### SET EXERCISE 1
In the forum thread about the upcoming DC, which physics channel did Johan suggest running with fast simulations and rho?
### SET EXERCISE 2
Continue the forum thread about the upcoming DC from its last line.

### SOURCE PASSAGE
------------------------------
Could Johan and Soeren decide on the two macros ? Let's say one on detector simualtions and one conatining physics. We already tested the fast simulations macro (Johan), and Soeren proposed including some rho analysis.
Please feel free to add to the above list and we'll decide next week on the final set.
What do you think about such a start ?
[Updated on: Fri, 04 April 2008 17:52] Report message to a moderator
|
|
|
Re: Upcoming DC [message #6247 is a reply to message #6245] |
Fri, 04 April 2008 17:43 |
Johan Messchendorp
Messages: 693 Registered: April 2007 Location: University of Groningen
|
first-grade participant |
From: *xs4all.nl
|
|
No problem. Soeren, do you have any preference concerning the physics channel we should run? Here would be my suggestion: we could run for instance eta_c channel to multi-photon channels using fast simulations and rho, and run at the same time a full MC simulation with the same eventgenerator output to make a benchmark/validation for the fast simulations (G3 versus G4 versus fast simulations). Alternatively (or in addition), we could consider to run a channel with many charged pions in combination with conformal mapping code (MVD+TPC).
Johan.
[Updated on: Fri, 04 April 2008 17:44] Report message to a moderator
|
|
|
|
|
|
|
Re: Upcoming DC [message #6253 is a reply to message #6203] |
Sun, 06 April 2008 15:28 |
Jens Sören Lange
Messages: 193 Registered: June 2005
|
first-grade participant |
From: *web.vodafone.de
|
|
Hi all,
Stefano and I thought a bit again about the question,
which macros to use.
And the key question is:
************************************************************
which are our most time-consuming steps in the simu or reco?
************************************************************
And, actually, here the fast sim is the smallest problem,
because - obviously - it is fast by definition. So I changed my opinion a bit.
------------------------------
### DATA ROWS
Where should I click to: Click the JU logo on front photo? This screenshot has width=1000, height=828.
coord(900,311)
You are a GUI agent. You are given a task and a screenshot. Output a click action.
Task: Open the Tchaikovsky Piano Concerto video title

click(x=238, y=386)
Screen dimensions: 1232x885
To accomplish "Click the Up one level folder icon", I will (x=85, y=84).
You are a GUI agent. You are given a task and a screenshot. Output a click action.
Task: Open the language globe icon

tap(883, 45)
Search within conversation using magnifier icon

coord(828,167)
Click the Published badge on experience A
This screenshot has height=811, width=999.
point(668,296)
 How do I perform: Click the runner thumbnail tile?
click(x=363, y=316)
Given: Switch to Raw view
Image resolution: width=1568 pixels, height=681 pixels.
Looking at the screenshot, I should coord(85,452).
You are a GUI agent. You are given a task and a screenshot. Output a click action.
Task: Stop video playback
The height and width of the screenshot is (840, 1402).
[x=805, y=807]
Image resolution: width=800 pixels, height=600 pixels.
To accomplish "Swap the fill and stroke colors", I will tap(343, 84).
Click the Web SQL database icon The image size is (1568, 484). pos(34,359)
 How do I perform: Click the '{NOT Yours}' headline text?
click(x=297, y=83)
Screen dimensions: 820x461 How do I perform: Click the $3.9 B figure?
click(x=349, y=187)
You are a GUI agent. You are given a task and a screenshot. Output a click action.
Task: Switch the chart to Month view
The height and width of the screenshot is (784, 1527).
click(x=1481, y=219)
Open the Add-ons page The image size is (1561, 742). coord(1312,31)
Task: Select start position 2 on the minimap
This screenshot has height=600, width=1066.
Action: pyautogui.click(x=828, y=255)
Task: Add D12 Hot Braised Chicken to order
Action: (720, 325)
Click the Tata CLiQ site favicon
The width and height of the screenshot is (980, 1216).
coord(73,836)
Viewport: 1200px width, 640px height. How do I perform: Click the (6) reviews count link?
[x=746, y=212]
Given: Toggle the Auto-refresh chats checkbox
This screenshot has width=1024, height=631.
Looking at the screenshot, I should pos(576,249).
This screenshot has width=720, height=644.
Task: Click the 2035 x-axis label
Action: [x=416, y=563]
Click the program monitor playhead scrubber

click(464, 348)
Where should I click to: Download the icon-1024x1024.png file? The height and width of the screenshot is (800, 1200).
------------------------------
### REPLY 1
The eta_c channel to multi-photon channels.

### REPLY 2
Therefore I would like to propose three different macro groups
(in other words, our "bottlenecks")
1.) dpm
2.) UrQMD
3.) tpc reco and stt reco
(maybe - if we keep the DC data somewhere - we could actually use it for the long-planned tpc/stt comparison?)
So, concerning 1.)
macro/run/run_sim1.C
with all detectors switched on
and then change the generator to DPM, see
http://panda-wiki.gsi.de/cgi-bin/view/Computing/Dpm
-> "Simulation inside PandaRoot"
and then generate billions of events
Note: unfortunately I don't know anymore how to set the beam energy in
DPM. I have to ask Stefano tomorrow.
So, concerning 2.)
macro/run/run_sim1.C
with all detectors switched on
and then change the generator to UrQMD, see
http://panda-wiki.gsi.de/cgi-bin/view/Computing/UrqmdSmm
here the heavy targets (Au, Pb) are most useful,
because most time-consuming.
anti-proton beam momenta 3.00 and 4.05 GeV
(these are needed for the J/Psi-in-nucleus measurement).
Actually, the GRID would be very useful here to generate as many events as possible!
So, concerning 3.)
macro/tpc/tutorial
runMC.C runDigi.C runReco.C
the svn version of these macros have some difficulties right now
(I just tried again and I have e.g. undefined symbol GeaneTrackRep),
see also
http://forum.gsi.de/index.php?t=msg&th=1802&rid=0&S=dfa54395 2d09c2dca876d4fb1bde7c98#msg_6124
e.g. one has to comment out "UseGeane()".
I hope that we can fix it until the DC
(I know that Dipak has a version which works).
macro/stt
run.C rundigi.C runreco.C
they work fine.
Here I would propose just to use the box generator
for muons with
pT=30,40,50,...100 MeV/c
pT=100,200,300,...,1000 MeV/c
pT=1,2,3,...,7.5 GeV/c
and uniform polar angle.
(the highest point at 7.5 GeV/c is for the Drell-Yan measurement).
What do you think?
cheers, Soeren
|
|
|
Re: Upcoming DC [message #6261 is a reply to message #6253] |
Mon, 07 April 2008 12:20 |
|
I am very glad to see that we have interesting stuff to run. And yes, we can run all these macros. I propose that we prepare as follows:
1) make sure the macros run (on your desktop) -> Soeren, Stefano ?
2) make sure we have the latest software tarballs (including all the updated software) -> Florian, Johan, Mohammad ? + all SA
3) make an estimate of the number of jobs/events you wish to run -> Soeren ?
With regard to (2), we will need the support of all site admins (SA), to install and check the installation of the new package version once it is made available. We have to keep in touch.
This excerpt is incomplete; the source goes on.